[EXERCISE DETAILS]: Your answer should be one number: how many lines below have the word "computer".

----

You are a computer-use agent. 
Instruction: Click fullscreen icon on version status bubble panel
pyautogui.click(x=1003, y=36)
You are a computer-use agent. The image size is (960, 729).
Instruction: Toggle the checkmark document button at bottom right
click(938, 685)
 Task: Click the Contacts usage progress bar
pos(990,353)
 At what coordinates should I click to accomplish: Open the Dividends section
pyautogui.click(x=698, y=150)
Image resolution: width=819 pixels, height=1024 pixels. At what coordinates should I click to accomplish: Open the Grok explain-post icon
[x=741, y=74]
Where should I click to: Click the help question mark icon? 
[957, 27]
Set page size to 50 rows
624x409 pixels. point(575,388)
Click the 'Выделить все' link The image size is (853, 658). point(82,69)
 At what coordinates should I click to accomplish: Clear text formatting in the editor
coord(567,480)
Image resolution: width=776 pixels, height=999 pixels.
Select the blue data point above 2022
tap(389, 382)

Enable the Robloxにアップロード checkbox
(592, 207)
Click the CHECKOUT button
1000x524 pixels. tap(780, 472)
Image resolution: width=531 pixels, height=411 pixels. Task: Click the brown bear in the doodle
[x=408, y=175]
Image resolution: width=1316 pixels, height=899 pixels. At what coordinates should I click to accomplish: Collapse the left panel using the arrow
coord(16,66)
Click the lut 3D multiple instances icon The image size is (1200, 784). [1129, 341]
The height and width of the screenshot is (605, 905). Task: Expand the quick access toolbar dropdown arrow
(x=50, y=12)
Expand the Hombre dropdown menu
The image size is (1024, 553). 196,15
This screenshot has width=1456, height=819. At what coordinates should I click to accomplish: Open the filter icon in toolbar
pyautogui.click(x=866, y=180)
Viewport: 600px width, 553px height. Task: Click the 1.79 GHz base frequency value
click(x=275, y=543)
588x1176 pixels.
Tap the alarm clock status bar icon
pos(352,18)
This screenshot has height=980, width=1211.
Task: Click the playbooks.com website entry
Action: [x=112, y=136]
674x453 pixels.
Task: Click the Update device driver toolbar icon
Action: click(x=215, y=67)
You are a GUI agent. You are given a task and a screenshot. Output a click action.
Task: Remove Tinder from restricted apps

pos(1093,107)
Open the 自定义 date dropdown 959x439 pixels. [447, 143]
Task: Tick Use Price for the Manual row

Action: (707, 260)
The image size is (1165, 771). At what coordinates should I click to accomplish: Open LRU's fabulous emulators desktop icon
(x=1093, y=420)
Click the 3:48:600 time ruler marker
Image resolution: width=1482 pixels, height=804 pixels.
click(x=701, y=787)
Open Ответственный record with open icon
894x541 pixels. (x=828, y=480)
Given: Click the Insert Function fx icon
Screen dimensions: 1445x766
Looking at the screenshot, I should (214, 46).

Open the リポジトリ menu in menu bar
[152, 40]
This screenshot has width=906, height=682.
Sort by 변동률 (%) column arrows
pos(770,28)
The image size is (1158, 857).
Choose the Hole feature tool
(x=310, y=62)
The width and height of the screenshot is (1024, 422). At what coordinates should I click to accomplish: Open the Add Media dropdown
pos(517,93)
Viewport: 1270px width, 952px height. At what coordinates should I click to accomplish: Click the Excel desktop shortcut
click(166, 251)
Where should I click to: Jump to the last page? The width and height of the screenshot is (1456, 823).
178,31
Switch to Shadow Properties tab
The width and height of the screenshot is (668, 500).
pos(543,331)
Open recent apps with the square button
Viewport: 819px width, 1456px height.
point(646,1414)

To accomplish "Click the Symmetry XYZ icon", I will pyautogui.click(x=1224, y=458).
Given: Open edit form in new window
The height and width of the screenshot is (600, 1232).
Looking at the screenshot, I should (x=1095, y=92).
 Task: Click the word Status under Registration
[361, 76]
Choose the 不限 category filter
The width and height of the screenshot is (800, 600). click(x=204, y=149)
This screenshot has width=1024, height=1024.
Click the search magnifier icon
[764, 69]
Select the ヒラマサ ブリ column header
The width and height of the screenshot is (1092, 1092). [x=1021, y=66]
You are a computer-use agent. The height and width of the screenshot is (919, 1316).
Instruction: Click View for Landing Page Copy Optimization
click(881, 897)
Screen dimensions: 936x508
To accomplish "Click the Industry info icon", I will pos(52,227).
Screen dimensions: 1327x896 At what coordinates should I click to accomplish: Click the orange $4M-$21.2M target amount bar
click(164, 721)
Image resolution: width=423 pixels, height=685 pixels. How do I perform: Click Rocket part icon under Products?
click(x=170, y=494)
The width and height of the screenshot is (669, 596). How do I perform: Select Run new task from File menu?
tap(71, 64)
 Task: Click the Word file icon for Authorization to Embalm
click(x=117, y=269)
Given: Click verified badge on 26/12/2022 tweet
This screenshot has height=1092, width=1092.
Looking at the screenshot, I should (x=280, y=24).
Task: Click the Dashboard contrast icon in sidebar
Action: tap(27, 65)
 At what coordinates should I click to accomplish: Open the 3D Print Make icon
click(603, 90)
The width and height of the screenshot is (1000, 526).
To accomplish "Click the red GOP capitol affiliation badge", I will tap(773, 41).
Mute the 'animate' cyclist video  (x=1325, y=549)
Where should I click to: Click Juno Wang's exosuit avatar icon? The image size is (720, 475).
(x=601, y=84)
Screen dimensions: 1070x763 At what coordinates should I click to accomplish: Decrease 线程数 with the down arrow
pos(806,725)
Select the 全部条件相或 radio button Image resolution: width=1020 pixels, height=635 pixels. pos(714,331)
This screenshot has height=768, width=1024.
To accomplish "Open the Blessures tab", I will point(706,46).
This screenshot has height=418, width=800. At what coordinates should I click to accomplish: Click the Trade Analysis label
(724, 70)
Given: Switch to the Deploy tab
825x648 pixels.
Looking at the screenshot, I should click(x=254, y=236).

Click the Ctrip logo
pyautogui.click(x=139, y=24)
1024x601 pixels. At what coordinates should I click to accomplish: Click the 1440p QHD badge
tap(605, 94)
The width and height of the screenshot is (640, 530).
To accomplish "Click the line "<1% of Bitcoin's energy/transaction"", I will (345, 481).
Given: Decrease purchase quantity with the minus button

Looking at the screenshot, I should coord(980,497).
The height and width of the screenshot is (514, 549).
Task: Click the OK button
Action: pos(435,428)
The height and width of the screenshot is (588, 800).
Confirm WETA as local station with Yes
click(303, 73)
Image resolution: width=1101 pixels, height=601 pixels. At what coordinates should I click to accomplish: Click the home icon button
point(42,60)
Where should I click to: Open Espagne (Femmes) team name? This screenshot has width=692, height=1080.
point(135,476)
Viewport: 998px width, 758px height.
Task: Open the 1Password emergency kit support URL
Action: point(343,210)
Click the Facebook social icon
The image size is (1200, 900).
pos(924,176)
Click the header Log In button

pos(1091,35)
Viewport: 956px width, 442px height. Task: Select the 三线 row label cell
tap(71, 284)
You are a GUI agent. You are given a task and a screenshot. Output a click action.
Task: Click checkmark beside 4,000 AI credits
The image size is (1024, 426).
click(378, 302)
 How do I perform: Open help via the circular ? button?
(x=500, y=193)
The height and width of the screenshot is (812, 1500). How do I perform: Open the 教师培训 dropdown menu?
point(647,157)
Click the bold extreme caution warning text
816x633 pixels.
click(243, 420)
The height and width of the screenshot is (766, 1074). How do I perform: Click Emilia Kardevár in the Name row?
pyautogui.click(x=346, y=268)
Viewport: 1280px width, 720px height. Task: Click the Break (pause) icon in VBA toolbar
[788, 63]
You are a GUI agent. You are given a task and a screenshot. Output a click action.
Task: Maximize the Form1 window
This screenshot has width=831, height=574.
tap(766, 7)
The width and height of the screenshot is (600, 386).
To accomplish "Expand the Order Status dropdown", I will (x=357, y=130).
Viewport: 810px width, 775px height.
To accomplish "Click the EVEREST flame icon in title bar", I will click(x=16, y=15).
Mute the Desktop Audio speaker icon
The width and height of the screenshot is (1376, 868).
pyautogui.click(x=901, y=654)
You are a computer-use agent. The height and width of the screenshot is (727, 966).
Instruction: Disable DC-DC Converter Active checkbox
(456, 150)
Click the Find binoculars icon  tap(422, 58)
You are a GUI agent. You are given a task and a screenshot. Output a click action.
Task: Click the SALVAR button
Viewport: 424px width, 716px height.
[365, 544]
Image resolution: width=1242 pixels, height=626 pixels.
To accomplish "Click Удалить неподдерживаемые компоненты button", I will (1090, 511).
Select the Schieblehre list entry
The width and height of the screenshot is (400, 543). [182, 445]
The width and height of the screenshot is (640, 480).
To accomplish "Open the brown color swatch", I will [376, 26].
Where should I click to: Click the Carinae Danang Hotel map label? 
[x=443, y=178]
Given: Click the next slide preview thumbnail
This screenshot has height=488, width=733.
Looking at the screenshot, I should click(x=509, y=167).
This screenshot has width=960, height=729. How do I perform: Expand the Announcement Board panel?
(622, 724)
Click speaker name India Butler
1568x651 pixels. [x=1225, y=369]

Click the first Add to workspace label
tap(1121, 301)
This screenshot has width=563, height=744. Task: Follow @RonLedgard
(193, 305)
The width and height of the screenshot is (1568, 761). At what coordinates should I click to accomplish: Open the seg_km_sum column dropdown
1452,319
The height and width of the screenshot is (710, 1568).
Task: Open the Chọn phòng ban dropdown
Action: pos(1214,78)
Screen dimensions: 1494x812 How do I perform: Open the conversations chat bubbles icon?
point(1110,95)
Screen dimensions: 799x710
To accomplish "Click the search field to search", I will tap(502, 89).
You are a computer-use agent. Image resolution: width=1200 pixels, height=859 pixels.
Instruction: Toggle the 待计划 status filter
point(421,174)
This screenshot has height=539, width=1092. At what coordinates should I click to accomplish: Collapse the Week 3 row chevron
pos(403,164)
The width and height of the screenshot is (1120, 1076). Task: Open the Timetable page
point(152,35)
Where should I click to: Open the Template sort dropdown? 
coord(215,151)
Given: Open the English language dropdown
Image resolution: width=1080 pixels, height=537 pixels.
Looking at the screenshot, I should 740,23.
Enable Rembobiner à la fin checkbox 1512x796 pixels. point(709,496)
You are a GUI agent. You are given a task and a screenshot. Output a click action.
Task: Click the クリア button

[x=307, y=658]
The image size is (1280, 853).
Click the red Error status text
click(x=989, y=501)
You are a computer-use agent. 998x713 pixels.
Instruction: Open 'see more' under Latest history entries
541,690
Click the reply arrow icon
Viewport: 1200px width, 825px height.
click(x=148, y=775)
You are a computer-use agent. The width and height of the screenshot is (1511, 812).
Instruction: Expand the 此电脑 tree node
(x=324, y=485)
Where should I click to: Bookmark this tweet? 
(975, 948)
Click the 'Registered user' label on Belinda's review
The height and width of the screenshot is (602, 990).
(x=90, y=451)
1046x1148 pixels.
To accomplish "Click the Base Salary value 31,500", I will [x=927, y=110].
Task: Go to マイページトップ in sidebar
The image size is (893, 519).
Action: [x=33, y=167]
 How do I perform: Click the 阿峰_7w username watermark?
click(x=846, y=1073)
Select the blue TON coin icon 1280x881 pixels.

----

[TASK ANSWER]: 7